What are the costs of installing a home EV charger?

Installing a dedicated Level 2 EV charger at your home typically costs between $600-$1,200 in total, with the major expenses being:

- EVSE (charger unit) - Budget $400-$800 for the wall-mounted charger itself. The cost depends on brand, power output, and features.

- Electrical work - Expect to pay $200-$500 for new wiring, conduit, circuit breaker, permits, and professional electrician installation.

- Mounting hardware - Wall brackets, poles, or pedestals to mount the charger cost around $50-$200. Outdoor rated enclosures add more.

- Permit fees - Electrical permits usually cost $100-$150, sometimes more, depending on local jurisdiction. Inspections may incur additional fees.

- Maintenance - Minimal costs for keeping the charger in good condition. Cleaning or replacing parts like cables once warranty expires.

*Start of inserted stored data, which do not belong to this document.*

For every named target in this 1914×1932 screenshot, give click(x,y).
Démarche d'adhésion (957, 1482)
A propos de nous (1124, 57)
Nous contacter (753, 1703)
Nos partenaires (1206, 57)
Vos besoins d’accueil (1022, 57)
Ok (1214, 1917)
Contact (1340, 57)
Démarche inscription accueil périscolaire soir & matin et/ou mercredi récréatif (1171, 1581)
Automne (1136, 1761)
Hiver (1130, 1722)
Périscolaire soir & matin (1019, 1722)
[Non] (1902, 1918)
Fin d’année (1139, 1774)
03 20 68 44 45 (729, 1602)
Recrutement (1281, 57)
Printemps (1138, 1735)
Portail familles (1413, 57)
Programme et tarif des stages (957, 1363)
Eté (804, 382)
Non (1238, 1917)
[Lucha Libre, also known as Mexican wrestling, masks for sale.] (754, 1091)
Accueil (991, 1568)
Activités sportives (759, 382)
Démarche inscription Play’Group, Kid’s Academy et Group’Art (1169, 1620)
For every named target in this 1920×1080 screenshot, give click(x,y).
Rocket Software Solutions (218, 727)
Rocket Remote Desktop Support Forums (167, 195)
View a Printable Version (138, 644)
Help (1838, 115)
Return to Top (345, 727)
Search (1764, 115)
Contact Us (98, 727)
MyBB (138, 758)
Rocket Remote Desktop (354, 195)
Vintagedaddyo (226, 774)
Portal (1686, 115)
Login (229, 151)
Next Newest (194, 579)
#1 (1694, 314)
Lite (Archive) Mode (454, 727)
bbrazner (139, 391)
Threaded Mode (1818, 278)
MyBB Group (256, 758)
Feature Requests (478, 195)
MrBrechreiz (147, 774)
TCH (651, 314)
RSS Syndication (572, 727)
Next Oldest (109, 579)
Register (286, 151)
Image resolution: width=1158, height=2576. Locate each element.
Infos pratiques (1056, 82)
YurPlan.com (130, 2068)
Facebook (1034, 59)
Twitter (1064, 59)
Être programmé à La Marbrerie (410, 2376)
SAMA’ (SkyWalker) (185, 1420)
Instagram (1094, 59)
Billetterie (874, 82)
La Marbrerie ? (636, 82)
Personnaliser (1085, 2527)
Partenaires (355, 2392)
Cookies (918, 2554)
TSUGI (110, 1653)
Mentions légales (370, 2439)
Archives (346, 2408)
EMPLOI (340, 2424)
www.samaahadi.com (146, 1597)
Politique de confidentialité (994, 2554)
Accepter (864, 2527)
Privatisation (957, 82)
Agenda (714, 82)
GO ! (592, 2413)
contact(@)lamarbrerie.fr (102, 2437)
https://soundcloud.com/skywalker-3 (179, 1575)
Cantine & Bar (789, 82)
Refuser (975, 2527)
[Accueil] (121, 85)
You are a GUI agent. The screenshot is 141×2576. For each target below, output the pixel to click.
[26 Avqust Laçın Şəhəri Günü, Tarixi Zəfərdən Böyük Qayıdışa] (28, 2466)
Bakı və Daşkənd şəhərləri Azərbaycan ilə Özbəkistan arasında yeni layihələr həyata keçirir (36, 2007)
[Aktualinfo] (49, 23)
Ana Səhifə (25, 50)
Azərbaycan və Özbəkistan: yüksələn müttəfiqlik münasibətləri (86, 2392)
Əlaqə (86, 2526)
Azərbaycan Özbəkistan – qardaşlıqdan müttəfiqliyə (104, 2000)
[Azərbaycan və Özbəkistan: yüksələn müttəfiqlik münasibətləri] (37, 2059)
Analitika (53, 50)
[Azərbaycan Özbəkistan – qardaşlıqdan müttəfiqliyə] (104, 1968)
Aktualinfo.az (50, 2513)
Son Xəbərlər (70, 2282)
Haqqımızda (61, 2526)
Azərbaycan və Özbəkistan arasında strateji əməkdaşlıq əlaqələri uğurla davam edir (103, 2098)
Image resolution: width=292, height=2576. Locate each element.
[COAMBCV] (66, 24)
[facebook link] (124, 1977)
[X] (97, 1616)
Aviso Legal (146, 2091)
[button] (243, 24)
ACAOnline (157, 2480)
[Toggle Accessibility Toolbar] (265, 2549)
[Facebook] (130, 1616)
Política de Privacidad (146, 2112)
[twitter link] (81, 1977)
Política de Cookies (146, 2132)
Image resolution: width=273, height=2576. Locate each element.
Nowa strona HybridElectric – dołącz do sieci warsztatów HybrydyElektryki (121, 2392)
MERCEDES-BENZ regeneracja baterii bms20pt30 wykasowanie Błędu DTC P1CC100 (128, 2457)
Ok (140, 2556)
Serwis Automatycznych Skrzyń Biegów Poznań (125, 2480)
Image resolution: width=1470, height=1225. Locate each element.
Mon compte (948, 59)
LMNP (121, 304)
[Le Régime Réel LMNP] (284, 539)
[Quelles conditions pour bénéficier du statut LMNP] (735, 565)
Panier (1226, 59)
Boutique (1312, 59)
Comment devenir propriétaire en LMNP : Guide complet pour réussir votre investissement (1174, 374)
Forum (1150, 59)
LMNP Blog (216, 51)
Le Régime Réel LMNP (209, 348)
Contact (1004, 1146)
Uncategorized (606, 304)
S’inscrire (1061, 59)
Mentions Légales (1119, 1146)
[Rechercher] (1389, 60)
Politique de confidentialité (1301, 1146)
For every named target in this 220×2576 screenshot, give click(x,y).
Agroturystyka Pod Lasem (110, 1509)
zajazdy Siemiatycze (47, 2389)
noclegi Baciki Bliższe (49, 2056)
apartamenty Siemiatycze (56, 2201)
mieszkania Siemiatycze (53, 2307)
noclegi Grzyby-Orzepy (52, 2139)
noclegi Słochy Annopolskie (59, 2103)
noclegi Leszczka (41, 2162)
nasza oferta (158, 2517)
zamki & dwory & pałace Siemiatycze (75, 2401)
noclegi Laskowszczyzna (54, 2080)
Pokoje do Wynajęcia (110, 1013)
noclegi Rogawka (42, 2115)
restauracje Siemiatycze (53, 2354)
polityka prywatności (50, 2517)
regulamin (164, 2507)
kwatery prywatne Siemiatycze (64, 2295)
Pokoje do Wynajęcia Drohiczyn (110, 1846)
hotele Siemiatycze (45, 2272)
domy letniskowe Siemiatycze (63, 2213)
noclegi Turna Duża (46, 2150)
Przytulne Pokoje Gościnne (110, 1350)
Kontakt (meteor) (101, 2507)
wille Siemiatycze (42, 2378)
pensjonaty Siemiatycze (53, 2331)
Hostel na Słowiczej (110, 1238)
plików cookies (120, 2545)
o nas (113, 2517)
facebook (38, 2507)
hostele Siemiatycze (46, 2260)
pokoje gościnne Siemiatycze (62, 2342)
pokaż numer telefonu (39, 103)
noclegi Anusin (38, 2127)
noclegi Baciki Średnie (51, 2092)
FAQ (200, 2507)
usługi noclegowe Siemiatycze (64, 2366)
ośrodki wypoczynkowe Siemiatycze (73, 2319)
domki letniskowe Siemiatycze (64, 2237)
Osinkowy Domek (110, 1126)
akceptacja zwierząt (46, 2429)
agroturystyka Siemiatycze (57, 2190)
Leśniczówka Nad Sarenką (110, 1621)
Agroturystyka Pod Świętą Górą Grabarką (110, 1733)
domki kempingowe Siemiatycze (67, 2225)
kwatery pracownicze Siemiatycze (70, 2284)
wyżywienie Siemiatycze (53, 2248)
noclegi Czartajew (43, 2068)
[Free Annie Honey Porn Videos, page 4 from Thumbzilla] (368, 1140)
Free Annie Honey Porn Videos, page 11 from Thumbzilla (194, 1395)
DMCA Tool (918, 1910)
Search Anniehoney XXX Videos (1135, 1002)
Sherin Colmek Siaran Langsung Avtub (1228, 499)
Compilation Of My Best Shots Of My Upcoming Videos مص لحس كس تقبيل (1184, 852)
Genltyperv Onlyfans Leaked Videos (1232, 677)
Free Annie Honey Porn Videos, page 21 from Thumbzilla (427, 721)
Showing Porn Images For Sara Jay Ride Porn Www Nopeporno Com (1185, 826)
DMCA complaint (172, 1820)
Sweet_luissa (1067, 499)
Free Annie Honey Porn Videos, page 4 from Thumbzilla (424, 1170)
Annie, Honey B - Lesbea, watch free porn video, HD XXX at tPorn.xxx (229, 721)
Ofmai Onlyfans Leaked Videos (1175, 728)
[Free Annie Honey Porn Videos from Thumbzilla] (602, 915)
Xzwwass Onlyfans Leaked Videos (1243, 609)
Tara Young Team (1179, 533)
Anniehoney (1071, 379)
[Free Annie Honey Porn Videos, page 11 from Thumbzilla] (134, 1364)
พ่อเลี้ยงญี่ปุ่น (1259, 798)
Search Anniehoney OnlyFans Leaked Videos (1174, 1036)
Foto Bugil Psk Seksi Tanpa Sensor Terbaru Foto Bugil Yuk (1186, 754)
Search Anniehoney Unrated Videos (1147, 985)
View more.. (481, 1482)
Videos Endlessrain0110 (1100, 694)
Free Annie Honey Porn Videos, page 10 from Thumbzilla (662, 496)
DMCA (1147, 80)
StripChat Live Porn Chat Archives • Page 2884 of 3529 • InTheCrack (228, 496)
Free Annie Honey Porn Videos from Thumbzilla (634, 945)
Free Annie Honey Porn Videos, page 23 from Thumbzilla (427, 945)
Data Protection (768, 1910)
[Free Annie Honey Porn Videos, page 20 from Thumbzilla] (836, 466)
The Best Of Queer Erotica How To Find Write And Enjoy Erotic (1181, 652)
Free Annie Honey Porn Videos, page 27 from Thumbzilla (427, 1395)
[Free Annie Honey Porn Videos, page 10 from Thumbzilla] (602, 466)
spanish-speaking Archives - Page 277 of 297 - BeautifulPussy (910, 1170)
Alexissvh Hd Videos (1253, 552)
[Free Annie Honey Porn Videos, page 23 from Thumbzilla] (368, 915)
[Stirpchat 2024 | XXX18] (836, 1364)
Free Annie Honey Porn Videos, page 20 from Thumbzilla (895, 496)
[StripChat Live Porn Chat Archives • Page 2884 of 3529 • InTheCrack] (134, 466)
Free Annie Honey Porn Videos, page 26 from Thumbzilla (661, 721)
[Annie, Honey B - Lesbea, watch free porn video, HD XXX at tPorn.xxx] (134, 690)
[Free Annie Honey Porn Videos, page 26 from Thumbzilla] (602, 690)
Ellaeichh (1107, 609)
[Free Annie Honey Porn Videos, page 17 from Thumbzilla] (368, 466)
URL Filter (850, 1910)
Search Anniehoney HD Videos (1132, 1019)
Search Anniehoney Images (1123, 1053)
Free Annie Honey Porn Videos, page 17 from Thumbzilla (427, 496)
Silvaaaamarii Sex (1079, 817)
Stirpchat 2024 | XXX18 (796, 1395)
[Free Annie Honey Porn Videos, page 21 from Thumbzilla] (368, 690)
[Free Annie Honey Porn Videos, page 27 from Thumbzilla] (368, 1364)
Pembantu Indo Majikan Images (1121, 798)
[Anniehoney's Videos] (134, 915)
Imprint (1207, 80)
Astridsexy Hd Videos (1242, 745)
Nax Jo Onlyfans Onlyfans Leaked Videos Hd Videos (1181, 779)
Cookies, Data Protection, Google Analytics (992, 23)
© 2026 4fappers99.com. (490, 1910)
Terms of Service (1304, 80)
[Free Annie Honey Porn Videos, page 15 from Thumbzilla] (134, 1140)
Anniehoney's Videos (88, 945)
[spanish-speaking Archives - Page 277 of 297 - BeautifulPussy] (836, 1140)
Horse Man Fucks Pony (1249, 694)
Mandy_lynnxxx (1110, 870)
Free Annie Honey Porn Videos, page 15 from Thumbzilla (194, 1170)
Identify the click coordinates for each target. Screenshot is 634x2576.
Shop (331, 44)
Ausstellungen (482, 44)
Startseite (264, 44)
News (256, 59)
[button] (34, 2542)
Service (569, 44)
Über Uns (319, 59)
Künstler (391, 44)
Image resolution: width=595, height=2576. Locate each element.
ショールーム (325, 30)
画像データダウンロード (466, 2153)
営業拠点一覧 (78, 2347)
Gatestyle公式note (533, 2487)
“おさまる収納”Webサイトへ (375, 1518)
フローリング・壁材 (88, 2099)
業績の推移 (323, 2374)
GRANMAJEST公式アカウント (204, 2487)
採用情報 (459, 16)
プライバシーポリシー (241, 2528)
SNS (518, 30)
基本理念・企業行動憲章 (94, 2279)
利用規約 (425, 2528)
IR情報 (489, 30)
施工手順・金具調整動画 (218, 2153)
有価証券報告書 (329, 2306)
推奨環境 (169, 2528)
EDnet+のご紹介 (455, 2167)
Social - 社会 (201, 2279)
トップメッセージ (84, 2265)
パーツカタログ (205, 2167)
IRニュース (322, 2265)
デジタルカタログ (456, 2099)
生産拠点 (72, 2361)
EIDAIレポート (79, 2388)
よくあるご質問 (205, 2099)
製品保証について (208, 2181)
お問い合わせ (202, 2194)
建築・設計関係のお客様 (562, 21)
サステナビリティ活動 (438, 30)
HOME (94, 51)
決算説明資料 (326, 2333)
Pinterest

- Electricity - The actual charging costs depend on local electric rates and how much you drive. With most power companies, charging at home is far cheaper than public stations.

Many electric utility companies offer rebates or discounts on home charger installations, which can offset 50% or more of the hardware and installation costs. The incentive savings combined with lower charging costs means a home EV charger often pays for itself within 1-3 years for most drivers.


U.S. Department of Energy. "Learn About Home Charging Installation." Accessed January 2023.

ChargePoint. "Home EV Charger Installation Guide." Accessed January 2023.

Electrify America. "Residential EV Charging Guidelines." Accessed January 2023.

InsideEVs. "How Much Does it Cost to Charge an EV?" Accessed January 2023.

EnergySage. "How much does it cost to install EV charging at home?" Accessed January 2023.